Understanding of deploying, monitoring, and optimizing AI/ML systems in production with strong CI/CD practices.
Senior Infrastructure Support Engineer at Mr. Cooper Group analyzing and optimizing enterprise infrastructure systems. Ensuring security, integration, and performance in technology solutions.
Senior Infrastructure Engineer managing today's RPC infrastructure and building a Pharmacy Management System for a growing compounding pharmacy network. Hands - on role in AWS environments with monitoring, access management, and CI/CD.
Senior Infrastructure Engineer supporting IT infrastructure implementation and maintenance at INTEGRIS Health. Involves mentoring, troubleshooting, and system optimization responsibilities in a hybrid work setting.
Senior BizOps Infrastructure Engineer managing global IT infrastructure at Simply Business. Collaborating on projects and driving automation in a cloud - first environment.
Linux Infrastructure Specialist managing the implementation and maintenance of Linux infrastructure for Morgan Stanley. Collaborating with infrastructure teams to ensure operational stability and compliance for production environments.
Senior Azure Infrastructure Engineer responsible for designing and managing Azure cloud solutions. Collaborating with development and IT operations to deploy and optimize cloud environments.
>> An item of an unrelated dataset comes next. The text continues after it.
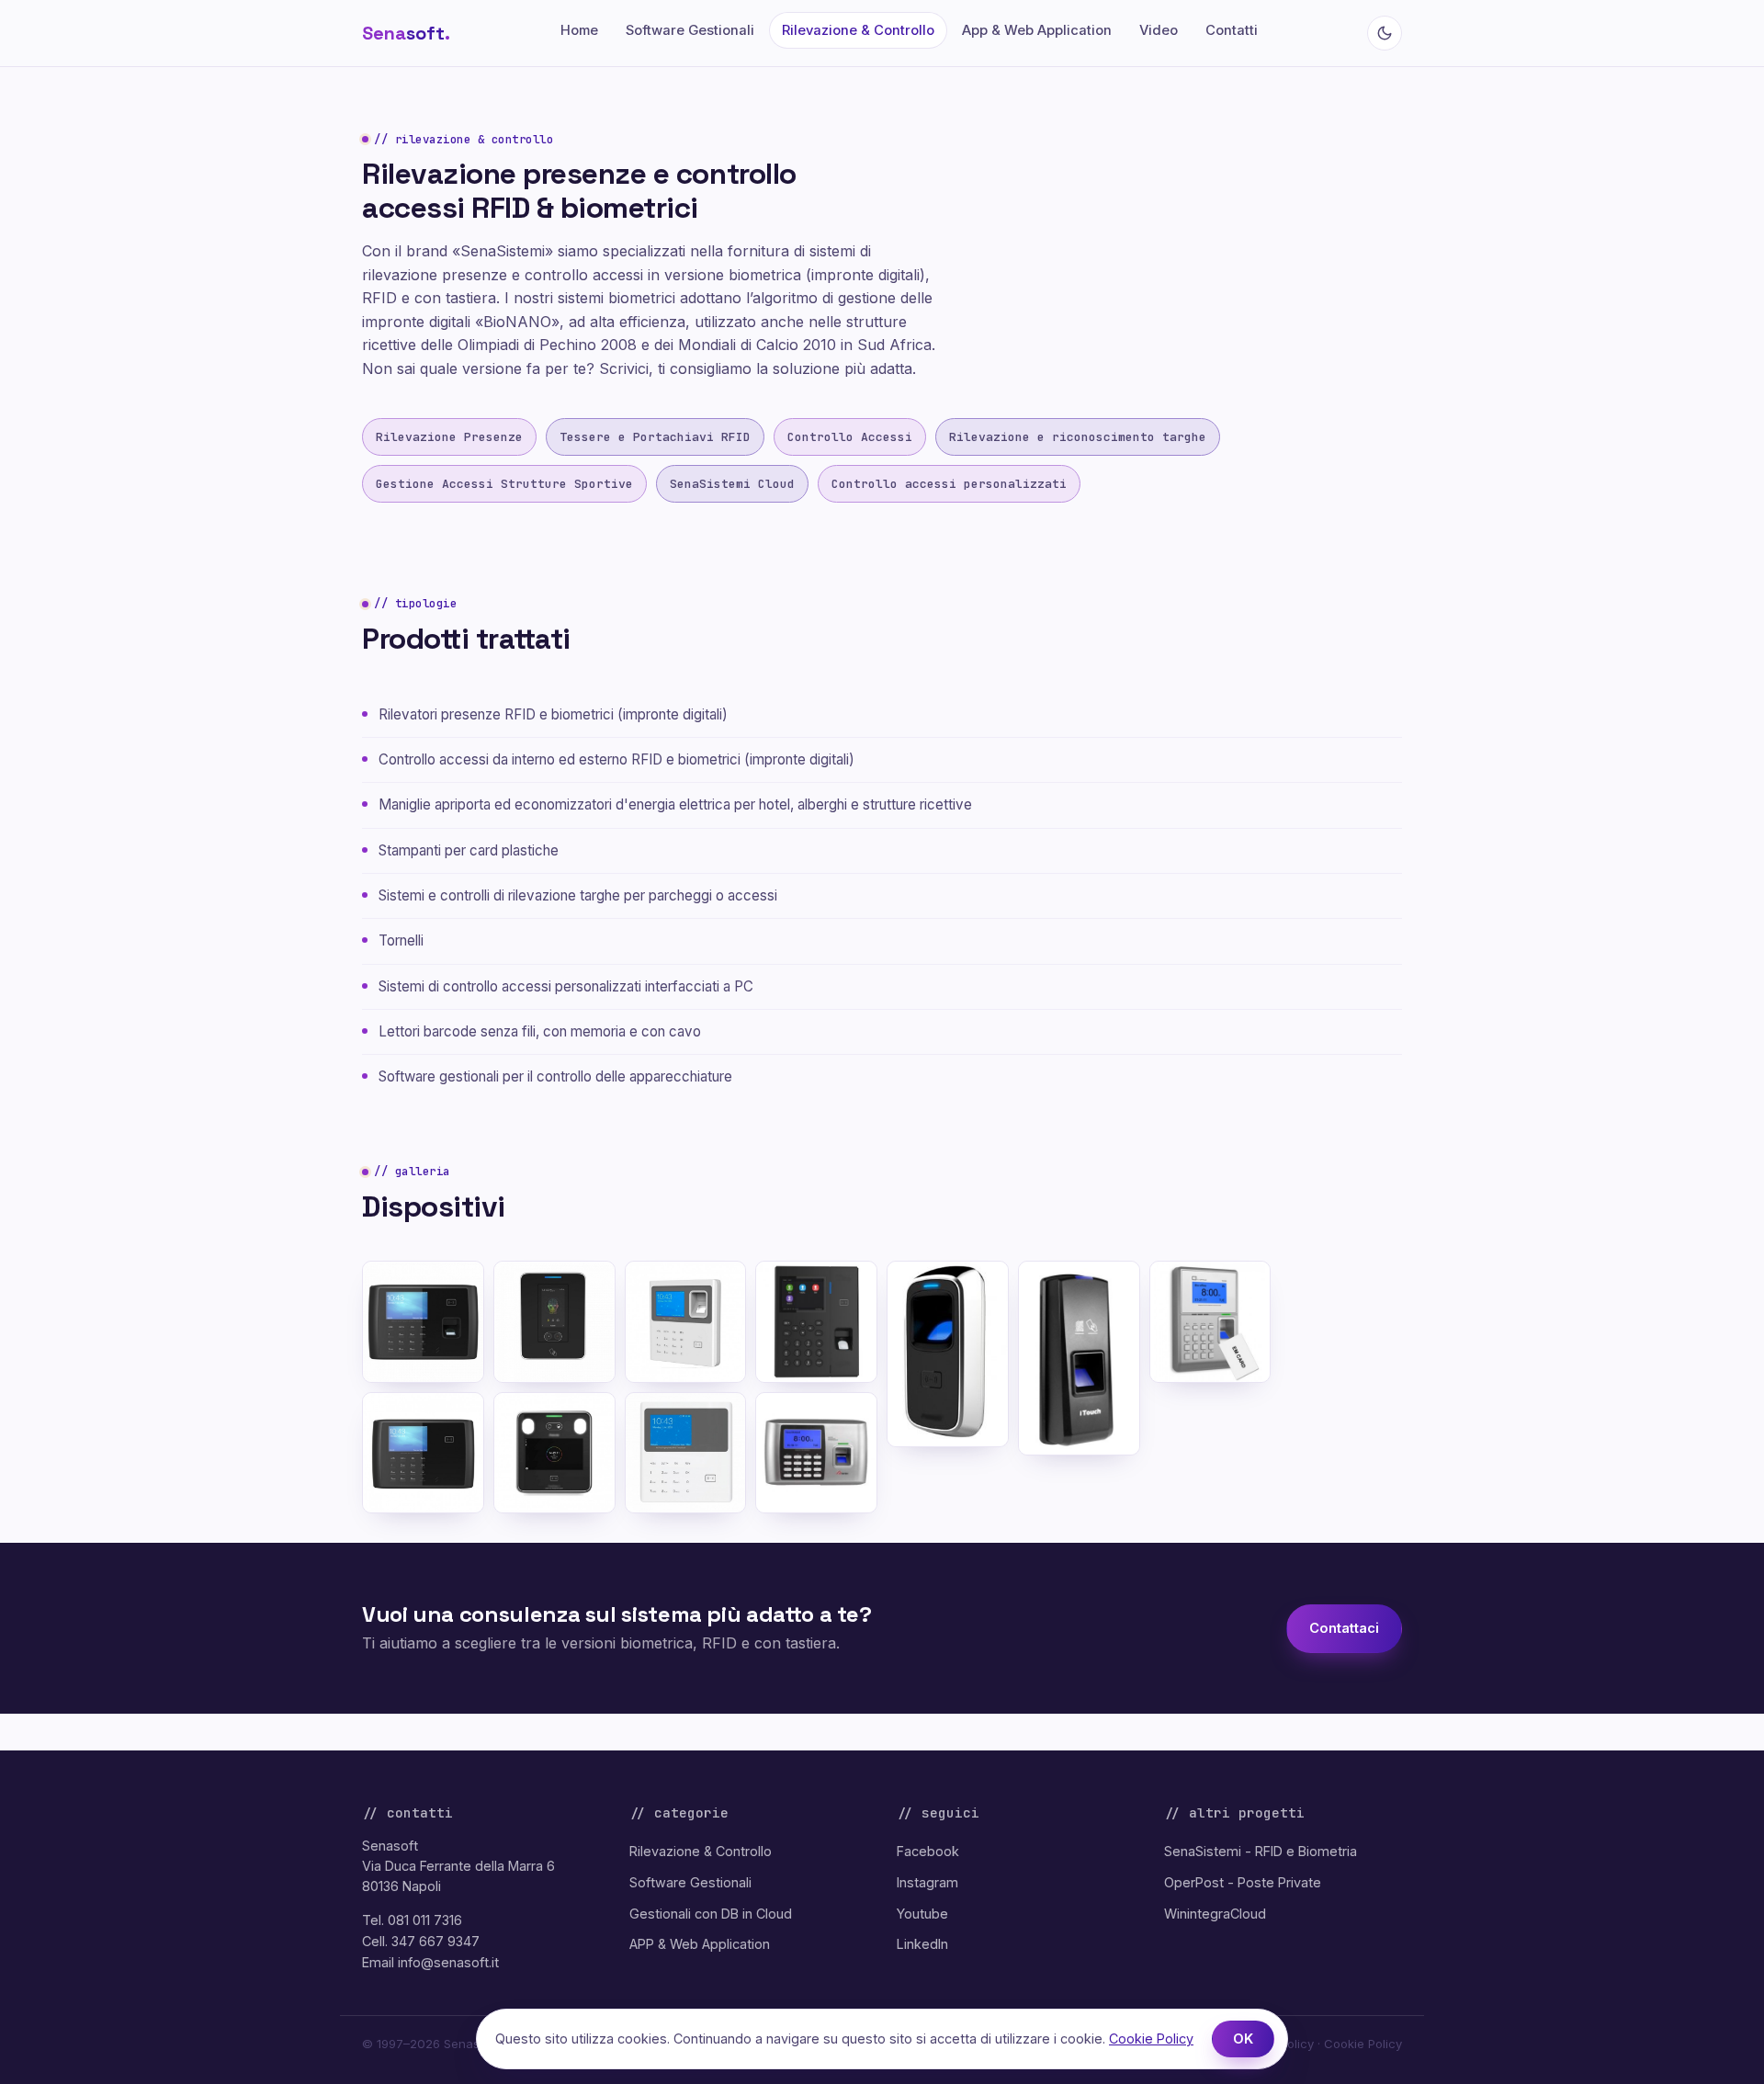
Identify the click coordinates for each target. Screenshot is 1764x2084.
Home (579, 30)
IT Infrastructure Engineer leading Hardware & Virtualization team at Optasia for financial technology solutions. Overseeing infrastructure stability, capacity planning, and team mentorship in Athens, Greece.
Cloud Engineer I at Travelers focusing on cloud automation, infrastructure design, and service management. Collaborating with teams to modernize cloud provisioning and improve operational efficiency.
Senior Cloud Infrastructure Engineer responsible for designing Azure infrastructure for healthcare AI. Collaborating with teams to enhance reliability, security, and compliance in cloud services.
IT Infrastructure Specialist overseeing hybrid IT infrastructure systems in global SaaS company. Responsible for system stability, security, and collaboration with engineering teams.